You see, the Amoco Cadiz was passing Ushant when it slammed its rudder hard to port to avoid hitting another ship. The rudder jammed (poor maintenance) and attempts to repair it failed. As the storm raged, the ship drifted east towards the mainland. A tug fought its way through the heavy seas and managed to attach a steel hawser to the tanker. For five hours with its engines running in full reverse it barely slowed the big ship’s drift. In the tanker was too heavy and the seas too furious and it ran aground 30kms east of where its troubles first started.
Remember the AMOCO
The Amoco Cadiz spilled 220,000 tonnes of oil. That sounds like a lot. And when the oil is floating around like a feral ink blot, it is a lot. Relative to France’s annual oil consumption, though, that’s about a week’s worth (at 2023 rates). Once you delve into the numbers relating to fossil fuel usage you quickly realise how mind-bogglingly ginormous they are. The United States, for example, consumes about 20 million barrels of oil per day.
Examining these early oil shipping disasters, along with others like the Exxon Valdez, certainly steered me towards thinking pipelines are a better option. According to the Fraser institute, compared with trains, trucks and pipelines, supertankers spill the least amount of oil per millions of barrels shipped. That is a result of increased regulation, improved navigational safety (TSS, GPS, AIS) and double-hull tanker designs, oil spillage at sea has dropped from 3.2 million tonnes in the 1970s to 40 thousand tonnes in 2010. That’s good, but a world where Texas Tea stays in Texas would, IMHO, be an even better place.
Links:
- Listen to Tim Harford’s excellent Cautionary Tale podcast about the grounding of the Torrey Canyon.

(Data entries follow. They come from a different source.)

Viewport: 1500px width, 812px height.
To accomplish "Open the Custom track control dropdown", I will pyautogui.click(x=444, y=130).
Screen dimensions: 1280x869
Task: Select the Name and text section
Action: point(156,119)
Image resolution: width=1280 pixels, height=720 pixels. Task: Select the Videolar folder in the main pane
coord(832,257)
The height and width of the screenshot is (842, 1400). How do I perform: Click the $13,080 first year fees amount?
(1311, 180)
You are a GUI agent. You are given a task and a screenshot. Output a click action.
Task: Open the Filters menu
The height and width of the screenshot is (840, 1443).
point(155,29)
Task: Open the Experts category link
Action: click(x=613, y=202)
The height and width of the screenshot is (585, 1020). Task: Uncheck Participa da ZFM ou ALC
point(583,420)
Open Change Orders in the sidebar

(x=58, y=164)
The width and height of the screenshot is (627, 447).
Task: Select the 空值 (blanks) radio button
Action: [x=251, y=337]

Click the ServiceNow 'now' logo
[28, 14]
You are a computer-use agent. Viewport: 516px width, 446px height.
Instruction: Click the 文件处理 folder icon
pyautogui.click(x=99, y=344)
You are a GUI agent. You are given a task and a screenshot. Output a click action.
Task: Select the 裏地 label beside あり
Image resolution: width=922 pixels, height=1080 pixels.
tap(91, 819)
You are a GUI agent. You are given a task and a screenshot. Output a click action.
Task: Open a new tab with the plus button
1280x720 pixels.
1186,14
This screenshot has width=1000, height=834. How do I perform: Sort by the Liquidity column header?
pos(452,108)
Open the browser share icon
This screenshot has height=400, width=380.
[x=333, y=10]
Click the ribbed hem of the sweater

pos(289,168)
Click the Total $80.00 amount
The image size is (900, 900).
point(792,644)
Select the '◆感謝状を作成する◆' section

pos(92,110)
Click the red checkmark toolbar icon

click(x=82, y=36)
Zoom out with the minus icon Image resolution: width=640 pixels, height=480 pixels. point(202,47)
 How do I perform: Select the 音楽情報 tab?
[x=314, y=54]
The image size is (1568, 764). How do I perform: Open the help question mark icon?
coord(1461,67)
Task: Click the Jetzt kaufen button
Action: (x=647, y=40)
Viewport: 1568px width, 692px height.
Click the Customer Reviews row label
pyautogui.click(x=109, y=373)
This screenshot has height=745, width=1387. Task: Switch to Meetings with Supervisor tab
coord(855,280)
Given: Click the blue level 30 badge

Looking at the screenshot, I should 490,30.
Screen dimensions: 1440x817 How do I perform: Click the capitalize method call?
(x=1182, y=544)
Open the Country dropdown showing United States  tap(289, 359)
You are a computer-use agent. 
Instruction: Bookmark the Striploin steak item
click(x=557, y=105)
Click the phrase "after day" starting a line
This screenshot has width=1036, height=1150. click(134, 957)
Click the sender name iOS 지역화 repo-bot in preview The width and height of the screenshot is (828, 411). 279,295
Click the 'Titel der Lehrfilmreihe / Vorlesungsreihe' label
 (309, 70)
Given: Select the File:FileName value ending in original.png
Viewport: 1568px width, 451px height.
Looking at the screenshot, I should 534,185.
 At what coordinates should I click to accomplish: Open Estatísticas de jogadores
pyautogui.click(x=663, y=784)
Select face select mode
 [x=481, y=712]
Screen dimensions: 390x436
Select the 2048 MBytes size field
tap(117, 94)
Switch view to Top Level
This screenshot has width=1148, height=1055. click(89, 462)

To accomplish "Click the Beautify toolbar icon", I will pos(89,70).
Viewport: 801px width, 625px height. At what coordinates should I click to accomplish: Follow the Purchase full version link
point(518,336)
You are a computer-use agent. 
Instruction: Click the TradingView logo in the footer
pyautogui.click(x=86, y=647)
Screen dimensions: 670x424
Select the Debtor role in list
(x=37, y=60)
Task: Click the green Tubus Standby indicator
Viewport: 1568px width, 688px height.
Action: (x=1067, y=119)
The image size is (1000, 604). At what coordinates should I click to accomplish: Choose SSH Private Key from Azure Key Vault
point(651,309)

- The BBC on the Torrey Canyon
- Cedre – a French government agency tasked with tracking and intervening in chemical spills at sea. They maintain a comprehensive and fascinating database: Amoco Cadiz
- Naufrage – Le Monde on the wreck of the Amoco Cadiz
Video
Crossing the Chenal du Four a pod of dolphins surfaced and played on Aleta’s bow. If the dolphins are happy, then we are happy.